Last night we said goodbye to our family dog.

It’s hard to know how to say goodbye to a pet. Some like to hyperbolize pet ownership and say that it’s like losing a child or losing a family member. Others will dismiss the pet owner’s pain, saying it’s just a dog/cat. Either response to the loss of a beloved pet is incomplete.

She was the third family dog we've said goodbye to over the last 30 years. I am a father and I know that losing my son would break me in a way from which I would not be able to fully recover. That being said, my dog was with me for almost 14 years. In these 14 years, I can count on a single hand the number of times I’ve cried. Losing her is one of them.

The relationship between and a pet and their owner is unique and is not like any type of family relationship or friendship. When entering into pet ownership, the assumption and the expectation is that you raise them from infancy to adulthood. You see them reach their physical and cognitive peak and then watch them slowly decline into old age. Eventually, inevitably, we see them die. It does not matter that this is a given and an expectation. It hurts, badly.

I’m not completely sure why losing a pet is so painful. I think it is partially because the relationship with one’s pet is extremely one-sided. We buy them food and toys, we take care of their health, and pet them whenever they want. The sacrifices we make for our pets are not reciprocated or paid back by them. They enjoyment and happiness we see in them makes us happy, but it’s not meant to be repayment by them. I believe that the love we feel for our pets is one of the purest forms of love that we are able to experience. I do not mean that we love them more than we do most people. By “pure love” I mean that it is a sacrificial love that expects nothing in return and the actions we take are for their happiness. Losing that pure relationship is painful because we know how much we sacrifice for them, and truly sacrificial love is life-giving and emotionally rejuvenating.

When we get to the point of finally having to let go, I believe that the hardest part is not being able to fully and accurately communicate to them how we feel. I don’t know any pet owners who don’t speak to their pets as if they are human and can understand us. We do it, in part, because it’s fun. We also do it because we hope that, somehow, they will understand. When it’s time to say goodbye, we tell them how much we love them and will miss them knowing full well they don’t understand what we are saying. We must hope that, throughout their lifetime, they experienced and understand our love for them by the way we cared for them.

Regrettably, I was not able to be with her at the very end. I always called her my dog, but she was my parents’ dog, I just continued to claim her as my own even after I graduated college, got married, and adopted a dog of my own. For the first 4 years of her life, I was in college, coming home during the summer and during the holidays. She slept in my bed with me every night when I was home. After I graduated and moved out, I frequently took care of her when my parents were out of town. She knew that whenever I was around that she could get on the furniture with me, even though she was never allowed on the furniture with my parents. Whenever I spent the night at my parents’ house, she would hop onto the bed with me. She was always my puppy.

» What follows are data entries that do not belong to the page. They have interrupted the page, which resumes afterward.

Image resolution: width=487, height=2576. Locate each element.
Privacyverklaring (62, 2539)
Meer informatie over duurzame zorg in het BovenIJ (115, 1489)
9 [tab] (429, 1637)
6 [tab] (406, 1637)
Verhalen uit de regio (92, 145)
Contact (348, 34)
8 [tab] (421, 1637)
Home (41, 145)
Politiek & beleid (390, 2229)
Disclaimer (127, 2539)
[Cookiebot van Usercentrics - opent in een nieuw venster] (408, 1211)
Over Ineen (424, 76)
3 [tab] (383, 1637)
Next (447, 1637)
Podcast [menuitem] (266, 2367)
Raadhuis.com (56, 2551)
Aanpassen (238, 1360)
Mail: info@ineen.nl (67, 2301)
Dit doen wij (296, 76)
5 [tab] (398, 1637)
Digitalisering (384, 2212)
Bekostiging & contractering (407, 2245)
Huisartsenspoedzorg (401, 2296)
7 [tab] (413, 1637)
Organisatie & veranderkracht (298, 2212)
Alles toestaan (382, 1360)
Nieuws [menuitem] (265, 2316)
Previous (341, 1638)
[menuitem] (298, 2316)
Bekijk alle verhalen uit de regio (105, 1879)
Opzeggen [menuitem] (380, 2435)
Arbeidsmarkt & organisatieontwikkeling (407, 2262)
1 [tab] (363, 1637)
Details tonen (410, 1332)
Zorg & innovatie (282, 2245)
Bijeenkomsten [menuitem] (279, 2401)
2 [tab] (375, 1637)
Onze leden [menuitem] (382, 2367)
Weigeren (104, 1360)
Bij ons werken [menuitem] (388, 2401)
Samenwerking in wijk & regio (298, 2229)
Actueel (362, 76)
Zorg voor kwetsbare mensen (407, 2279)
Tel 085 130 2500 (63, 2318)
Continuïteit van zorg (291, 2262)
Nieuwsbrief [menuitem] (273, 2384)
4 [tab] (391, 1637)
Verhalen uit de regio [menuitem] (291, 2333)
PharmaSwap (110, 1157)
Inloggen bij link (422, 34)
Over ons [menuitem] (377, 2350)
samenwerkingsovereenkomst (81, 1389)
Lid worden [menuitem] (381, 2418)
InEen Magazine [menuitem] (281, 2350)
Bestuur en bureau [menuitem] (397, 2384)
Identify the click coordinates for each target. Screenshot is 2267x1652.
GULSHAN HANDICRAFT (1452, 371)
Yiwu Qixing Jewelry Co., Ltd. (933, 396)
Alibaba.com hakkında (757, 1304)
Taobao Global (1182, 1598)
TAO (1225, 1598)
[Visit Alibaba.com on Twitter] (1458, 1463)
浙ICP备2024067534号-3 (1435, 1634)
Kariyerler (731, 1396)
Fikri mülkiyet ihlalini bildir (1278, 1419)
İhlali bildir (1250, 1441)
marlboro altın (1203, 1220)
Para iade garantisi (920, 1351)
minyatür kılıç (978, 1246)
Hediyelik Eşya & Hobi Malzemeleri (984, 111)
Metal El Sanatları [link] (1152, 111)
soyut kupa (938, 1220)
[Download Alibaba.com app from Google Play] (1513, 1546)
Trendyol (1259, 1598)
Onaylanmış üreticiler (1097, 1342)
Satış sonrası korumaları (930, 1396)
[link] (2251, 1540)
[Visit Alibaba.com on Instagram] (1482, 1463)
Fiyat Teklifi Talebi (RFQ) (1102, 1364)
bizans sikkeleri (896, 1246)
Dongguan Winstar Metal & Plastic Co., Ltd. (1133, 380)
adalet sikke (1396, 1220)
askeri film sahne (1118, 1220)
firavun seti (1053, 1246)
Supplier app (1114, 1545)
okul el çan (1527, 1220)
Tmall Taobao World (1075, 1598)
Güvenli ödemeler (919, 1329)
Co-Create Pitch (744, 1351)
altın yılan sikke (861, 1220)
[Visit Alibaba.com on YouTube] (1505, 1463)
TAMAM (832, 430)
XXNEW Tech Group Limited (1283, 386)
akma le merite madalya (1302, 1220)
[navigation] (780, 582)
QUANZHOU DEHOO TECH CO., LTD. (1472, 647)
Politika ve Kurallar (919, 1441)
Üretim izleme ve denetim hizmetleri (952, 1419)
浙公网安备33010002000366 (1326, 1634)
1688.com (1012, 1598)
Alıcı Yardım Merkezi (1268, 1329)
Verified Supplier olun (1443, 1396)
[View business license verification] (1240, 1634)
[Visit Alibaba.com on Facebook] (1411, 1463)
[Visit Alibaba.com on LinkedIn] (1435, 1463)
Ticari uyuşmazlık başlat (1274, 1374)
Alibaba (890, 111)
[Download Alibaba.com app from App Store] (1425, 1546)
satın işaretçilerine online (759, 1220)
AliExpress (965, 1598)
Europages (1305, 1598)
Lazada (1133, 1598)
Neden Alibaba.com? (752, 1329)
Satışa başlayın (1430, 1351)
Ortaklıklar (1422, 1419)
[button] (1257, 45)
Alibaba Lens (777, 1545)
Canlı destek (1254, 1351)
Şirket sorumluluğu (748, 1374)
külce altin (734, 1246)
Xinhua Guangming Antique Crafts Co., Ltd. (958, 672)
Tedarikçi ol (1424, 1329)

Her health had been declining over the last several years, but her final morning she seemed to be her normal self. She went for her normal walk in the woods, played with my dad before work, and snoozed on her bed near my mom. By that evening, everyone knew the inevitable outcome. My parents were both with her to the very end, holding her close in a private room at the emergency vet as her eyes closed for the last time. Even with the pain she was feeling and the uncertainty of being in a strange room at the vet, as long as my parents were with her, she was calm, finding safety and comfort in their arms.

I like to think that one day she will be reunited with my parents in heaven. She will be running around like crazy, her body fully restored to health. One day she will hear her favorite phrase in the world, “Dad’s home!” She will run towards him with every ounce of speed that she has and, much to my mom’s chagrin, will give my dad a giant lick on the face.